Pourtant, plusieurs manifestations avant et dès le début des soulèvements sont à mettre directement en lien avec les questions environnementales.
Les populations qui se sont soulevées dans la région de Tinghir au Maroc, en décembre 2010, l’ont fait dans une région où se mène une lutte de longue haleine contre la pollution due à l’exploitation d’une mine d’argent. Celles de Redeyef, dans le bassin minier de Gafsa en Tunisie, se sont révoltées en 2008 en revendiquant l’emploi et en se plaignant de la pollution due aux phosphates. A La Skhira (Tunisie), en 2010, les populations excédées par la pollution émanant de la zone industrielle se sont spontanément solidarisées des chômeurs qui manifestaient pour l’emploi et les ont protégés des poursuites policières. La sècheresse de cinq années dans la Jazira, en Syrie, a poussé à l’exode vers les villes d’autres régions des milliers de personnes qui nourrissent du ressentiment envers le traitement de la question par les autorités.
La contre-révolution et ses menées militaires ont amplifié les problèmes de pollution – que l’on pense aux bombardements chimiques du régime en Syrie ou aux ravages écologiques créés par les menées de l’Etat islamique en Irak.
La question écologique est donc intrinsèquement liée au soulèvement arabe. L’article qui suit n’aborde que l’aspect des luttes menées entre 2011 et 2015 dans cette région, des luttes qui n’ont jamais existé avant les révolutions, en tout cas à cette fréquence, et qui se caractérisent par leur caractère populaire et massif. [1]
Les luttes
Seront abordées ici principalement les luttes à l’initiative des populations et non les combats de la société civile. Cette dernière existe principalement dans les capitales, or l’essentiel des luttes sont menées dans les régions et quartiers périphériques.
La majorité des luttes sont dues à la pollution de l’air, de la nappe phréatique, des rivières, de la mer, ou du sol. Les responsables contestés sont des sociétés nationales (Compagnie des phosphates de Gafsa, Groupe chimique tunisien, Oil Refineries and Petroleum Industries Company (Oman), Société des pétroles du Nord (Kurdistan d’Irak), Office chérifien des phosphates (Maroc), Société des mines d’Imider, filiale de Managem, appartenant à l’Omnium nord-africain, fusionné avec la Société nationale d’investissement, propriété de M6 (Maroc), Electricité du Liban, ou des sociétés privées qu’elles soient locales ou étrangères.
C’est Lafarge (France) qui détient la cimenterie de Bazyan au Kurdistan irakien où les populations manifestent, c’est Titan (Grèce) qui pollue à Wadi Al Qamar en Egypte, comme Geshiri (Israël) à Tulkarem (territoires occupés) et Dualex (Canada) à Ouled Nsir (Tunisie).
..........
Travail à faire »
A - Recopiez le texte depuis "La question écologique" jusqu'à "et quartiers périphériques." inclus, en substituant "grandes villes" à "capitales".
B - Présentez sous forme de tableau Markdown les enregistrements, du début jusqu'à la ligne contenant "click(777, 266)" incluse, en omettant les lignes vides. Utilisez une colonne « n° » pour le numéro de rang et une colonne « Ligne » pour la ligne.
Le texte et les enregistrements constituent deux supports indépendants l'un de l'autre.

Données d'entrée »
..........
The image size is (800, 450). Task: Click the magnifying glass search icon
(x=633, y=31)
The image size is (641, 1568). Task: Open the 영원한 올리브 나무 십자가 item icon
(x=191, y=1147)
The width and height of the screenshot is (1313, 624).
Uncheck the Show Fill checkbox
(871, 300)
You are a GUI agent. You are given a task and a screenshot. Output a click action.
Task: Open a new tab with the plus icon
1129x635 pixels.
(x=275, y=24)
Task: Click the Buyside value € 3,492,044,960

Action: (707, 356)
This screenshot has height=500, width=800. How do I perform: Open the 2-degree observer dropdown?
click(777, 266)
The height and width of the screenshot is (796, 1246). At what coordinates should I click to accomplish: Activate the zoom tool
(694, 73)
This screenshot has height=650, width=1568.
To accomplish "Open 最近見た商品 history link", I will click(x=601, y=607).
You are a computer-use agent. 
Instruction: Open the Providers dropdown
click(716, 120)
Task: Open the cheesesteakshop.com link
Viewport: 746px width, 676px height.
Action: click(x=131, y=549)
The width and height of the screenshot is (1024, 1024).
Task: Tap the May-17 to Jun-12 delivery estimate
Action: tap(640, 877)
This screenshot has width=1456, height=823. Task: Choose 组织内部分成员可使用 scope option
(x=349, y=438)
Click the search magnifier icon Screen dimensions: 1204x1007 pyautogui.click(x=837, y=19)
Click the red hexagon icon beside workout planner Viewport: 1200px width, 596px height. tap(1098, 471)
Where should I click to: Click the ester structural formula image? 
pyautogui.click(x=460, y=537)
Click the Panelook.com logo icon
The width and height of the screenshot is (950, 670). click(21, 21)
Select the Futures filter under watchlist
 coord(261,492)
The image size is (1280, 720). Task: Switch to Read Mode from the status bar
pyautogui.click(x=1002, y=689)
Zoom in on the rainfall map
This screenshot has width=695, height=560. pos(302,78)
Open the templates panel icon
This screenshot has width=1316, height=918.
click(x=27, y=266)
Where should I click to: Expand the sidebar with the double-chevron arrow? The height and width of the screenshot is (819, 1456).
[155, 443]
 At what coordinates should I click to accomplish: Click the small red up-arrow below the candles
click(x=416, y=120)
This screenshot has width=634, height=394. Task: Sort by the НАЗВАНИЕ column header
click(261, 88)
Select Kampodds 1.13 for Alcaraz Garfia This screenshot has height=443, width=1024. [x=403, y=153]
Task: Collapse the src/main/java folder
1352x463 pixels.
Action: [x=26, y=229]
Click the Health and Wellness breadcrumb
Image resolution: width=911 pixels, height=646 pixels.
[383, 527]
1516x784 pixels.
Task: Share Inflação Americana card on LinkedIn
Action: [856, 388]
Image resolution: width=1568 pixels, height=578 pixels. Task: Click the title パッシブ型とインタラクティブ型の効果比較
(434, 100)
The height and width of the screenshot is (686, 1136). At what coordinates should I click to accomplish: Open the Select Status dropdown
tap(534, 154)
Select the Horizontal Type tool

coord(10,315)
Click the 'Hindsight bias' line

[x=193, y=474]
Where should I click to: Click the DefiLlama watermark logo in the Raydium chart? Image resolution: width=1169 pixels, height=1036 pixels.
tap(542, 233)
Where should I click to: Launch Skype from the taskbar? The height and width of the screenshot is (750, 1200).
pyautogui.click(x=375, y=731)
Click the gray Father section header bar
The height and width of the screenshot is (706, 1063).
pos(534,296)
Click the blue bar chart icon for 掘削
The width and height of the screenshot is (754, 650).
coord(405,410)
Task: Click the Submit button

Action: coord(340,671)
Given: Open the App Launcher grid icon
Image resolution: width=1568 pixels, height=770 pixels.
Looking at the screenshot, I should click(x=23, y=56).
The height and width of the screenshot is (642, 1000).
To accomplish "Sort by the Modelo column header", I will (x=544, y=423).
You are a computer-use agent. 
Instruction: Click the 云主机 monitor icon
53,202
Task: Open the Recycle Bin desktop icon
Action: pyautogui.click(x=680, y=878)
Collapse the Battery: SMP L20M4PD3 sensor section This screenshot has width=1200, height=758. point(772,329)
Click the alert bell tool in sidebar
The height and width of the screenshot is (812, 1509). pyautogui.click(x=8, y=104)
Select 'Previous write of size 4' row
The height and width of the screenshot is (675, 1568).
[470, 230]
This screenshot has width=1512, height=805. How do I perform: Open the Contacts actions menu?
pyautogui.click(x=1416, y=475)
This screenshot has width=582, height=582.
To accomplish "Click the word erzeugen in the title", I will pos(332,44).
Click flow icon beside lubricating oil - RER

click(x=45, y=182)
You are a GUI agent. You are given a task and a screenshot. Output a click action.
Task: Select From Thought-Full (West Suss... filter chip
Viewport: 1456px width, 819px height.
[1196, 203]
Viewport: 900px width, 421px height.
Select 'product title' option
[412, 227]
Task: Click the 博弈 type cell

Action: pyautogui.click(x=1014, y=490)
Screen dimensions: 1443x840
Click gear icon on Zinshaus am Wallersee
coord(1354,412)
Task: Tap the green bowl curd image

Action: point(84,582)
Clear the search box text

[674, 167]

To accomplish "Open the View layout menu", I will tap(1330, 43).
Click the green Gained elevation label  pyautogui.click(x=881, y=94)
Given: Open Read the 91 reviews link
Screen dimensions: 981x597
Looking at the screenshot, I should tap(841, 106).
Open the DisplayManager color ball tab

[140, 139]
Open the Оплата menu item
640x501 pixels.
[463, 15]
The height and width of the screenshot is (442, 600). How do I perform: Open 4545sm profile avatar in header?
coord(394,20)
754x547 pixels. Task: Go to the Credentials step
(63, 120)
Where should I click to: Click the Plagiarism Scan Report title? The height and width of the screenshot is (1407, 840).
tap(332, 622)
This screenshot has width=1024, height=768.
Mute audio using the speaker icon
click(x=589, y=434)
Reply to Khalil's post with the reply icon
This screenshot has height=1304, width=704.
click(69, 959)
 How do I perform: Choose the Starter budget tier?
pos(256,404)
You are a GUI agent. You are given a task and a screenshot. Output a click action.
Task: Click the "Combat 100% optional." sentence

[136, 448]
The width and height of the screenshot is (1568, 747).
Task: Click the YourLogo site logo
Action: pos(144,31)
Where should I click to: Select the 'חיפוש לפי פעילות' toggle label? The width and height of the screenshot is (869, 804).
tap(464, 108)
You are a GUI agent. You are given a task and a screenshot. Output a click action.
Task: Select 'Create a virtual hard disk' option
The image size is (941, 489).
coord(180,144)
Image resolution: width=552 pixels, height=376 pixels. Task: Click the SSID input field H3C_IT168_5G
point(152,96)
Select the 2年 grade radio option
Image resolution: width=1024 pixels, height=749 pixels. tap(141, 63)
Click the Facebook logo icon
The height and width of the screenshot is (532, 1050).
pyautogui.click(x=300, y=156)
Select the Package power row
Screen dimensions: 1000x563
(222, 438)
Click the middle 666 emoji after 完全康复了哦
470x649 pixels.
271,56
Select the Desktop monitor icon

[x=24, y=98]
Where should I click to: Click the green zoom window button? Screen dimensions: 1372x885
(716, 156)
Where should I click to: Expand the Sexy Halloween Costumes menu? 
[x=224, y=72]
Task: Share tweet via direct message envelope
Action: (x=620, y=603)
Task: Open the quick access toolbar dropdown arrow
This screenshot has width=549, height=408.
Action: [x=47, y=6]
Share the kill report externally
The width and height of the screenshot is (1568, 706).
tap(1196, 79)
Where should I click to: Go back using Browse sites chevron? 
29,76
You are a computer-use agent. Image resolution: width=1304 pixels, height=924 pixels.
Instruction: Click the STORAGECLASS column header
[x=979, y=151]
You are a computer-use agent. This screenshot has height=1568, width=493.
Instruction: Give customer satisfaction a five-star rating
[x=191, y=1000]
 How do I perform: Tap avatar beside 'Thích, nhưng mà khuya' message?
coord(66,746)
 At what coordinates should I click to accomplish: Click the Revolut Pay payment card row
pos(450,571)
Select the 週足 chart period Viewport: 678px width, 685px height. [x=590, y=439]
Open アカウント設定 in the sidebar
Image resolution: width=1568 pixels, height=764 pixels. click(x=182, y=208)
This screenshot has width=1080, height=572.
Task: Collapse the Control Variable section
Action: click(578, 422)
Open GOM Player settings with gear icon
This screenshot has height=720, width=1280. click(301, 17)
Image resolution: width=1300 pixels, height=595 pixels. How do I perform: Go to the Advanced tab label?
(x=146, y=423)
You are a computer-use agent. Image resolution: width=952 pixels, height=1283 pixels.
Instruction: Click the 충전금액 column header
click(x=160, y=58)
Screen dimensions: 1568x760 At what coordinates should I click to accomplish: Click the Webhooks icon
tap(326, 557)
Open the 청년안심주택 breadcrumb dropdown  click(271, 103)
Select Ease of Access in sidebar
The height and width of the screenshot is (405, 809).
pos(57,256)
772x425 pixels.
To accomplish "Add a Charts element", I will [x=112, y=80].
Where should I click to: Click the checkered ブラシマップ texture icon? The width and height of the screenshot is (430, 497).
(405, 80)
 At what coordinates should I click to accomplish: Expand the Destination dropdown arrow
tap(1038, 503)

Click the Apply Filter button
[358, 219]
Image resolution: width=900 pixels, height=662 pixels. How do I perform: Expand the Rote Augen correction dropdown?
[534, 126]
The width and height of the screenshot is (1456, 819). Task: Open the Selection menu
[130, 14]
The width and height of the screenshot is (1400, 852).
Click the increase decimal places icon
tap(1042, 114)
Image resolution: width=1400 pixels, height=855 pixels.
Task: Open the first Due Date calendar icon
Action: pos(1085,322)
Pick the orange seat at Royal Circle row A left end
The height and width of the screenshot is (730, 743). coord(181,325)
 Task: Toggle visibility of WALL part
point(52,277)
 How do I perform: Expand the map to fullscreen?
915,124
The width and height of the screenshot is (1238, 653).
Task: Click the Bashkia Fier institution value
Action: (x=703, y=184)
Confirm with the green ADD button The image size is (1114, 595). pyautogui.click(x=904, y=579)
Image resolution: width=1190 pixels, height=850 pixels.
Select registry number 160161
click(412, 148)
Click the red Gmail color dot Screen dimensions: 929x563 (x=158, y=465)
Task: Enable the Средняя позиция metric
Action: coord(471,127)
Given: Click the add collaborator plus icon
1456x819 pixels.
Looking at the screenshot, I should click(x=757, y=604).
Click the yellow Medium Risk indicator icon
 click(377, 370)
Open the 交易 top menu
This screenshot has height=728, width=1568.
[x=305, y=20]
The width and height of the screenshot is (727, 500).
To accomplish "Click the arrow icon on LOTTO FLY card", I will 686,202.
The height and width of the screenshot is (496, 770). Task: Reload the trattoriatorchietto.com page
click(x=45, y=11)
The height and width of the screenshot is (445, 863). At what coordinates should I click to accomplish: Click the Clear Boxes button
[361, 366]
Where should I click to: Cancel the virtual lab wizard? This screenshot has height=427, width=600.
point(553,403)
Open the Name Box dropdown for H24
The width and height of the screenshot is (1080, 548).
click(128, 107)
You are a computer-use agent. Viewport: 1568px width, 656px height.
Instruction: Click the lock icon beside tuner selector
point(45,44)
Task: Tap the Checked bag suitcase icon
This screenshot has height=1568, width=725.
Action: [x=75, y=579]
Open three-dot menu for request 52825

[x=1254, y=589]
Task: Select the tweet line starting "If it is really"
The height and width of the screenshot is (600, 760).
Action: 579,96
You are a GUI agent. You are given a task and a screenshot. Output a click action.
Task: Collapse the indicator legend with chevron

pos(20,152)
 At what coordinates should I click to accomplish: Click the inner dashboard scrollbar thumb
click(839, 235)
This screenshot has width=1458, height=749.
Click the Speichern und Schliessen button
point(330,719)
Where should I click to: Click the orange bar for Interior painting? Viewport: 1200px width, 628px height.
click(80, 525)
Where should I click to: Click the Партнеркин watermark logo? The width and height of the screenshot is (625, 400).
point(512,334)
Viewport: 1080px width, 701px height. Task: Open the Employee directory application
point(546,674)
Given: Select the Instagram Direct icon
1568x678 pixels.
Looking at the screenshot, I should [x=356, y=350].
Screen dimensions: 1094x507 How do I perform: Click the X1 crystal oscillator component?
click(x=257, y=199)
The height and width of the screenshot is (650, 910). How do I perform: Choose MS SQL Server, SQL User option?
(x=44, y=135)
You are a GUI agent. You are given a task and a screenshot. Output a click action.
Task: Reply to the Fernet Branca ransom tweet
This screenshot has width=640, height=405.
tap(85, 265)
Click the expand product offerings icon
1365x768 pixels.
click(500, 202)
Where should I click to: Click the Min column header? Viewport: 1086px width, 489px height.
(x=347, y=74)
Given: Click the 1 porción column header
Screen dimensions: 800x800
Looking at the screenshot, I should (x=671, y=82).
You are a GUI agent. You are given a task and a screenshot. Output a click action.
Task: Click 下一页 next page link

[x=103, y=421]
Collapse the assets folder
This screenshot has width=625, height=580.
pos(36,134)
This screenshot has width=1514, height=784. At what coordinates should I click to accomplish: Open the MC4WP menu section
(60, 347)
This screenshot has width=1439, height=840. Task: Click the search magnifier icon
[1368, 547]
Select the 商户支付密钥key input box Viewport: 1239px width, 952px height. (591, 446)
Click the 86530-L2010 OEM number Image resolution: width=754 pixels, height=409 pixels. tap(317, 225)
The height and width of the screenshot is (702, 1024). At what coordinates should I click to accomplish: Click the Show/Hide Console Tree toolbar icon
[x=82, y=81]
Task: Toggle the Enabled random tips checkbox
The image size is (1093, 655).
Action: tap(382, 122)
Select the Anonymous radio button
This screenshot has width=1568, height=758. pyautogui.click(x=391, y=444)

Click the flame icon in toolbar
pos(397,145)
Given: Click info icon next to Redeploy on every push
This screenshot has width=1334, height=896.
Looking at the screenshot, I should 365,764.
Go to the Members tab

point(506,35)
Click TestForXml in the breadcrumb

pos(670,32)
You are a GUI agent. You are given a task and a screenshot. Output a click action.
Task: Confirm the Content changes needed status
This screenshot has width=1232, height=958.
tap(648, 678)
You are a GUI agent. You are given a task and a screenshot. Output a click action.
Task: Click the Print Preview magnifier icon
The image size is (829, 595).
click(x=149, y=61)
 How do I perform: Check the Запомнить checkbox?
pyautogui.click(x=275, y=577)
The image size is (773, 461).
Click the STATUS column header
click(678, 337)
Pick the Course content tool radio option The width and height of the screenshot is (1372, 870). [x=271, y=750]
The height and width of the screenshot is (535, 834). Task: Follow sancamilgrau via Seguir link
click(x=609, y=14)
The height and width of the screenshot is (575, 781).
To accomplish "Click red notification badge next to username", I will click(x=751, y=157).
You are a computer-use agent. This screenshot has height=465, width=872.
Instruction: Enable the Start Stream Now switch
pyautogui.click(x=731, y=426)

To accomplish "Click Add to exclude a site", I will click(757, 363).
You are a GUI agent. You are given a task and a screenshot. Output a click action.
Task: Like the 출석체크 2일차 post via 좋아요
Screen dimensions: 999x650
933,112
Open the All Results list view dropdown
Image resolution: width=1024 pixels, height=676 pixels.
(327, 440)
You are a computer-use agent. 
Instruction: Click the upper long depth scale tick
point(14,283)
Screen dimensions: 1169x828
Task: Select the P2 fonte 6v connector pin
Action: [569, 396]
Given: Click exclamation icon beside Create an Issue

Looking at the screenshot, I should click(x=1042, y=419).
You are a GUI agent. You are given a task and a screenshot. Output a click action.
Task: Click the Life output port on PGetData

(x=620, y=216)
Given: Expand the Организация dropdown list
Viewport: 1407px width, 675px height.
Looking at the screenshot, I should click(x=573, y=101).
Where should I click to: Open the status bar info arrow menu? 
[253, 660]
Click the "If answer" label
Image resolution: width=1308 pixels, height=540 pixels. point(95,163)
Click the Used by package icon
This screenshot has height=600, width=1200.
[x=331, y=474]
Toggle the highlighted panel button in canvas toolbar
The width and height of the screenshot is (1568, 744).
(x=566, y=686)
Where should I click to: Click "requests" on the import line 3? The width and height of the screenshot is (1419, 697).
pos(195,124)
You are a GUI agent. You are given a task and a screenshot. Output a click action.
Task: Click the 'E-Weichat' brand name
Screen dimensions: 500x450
..........
Exercice corrigé »
A -
La question écologique est donc intrinsèquement liée au soulèvement arabe. L’article qui suit n’aborde que l’aspect des luttes menées entre 2011 et 2015 dans cette région, des luttes qui n’ont jamais existé avant les révolutions, en tout cas à cette fréquence, et qui se caractérisent par leur caractère populaire et massif. [1]
Les luttes
Seront abordées ici principalement les luttes à l’initiative des populations et non les combats de la société civile. Cette dernière existe principalement dans les grandes villes, or l’essentiel des luttes sont menées dans les régions et quartiers périphériques.

B -
| n° | Ligne |
|---|---|
| 1 | The image size is (800, 450). Task: Click the magnifying glass search icon |
| 2 | (x=633, y=31) |
| 3 | The image size is (641, 1568). Task: Open the 영원한 올리브 나무 십자가 item icon |
| 4 | (x=191, y=1147) |
| 5 | The width and height of the screenshot is (1313, 624). |
| 6 | Uncheck the Show Fill checkbox |
| 7 | (871, 300) |
| 8 | You are a GUI agent. You are given a task and a screenshot. Output a click action. |
| 9 | Task: Open a new tab with the plus icon |
| 10 | 1129x635 pixels. |
| 11 | (x=275, y=24) |
| 12 | Task: Click the Buyside value € 3,492,044,960 |
| 13 | Action: (707, 356) |
| 14 | This screenshot has height=500, width=800. How do I perform: Open the 2-degree observer dropdown? |
| 15 | click(777, 266) |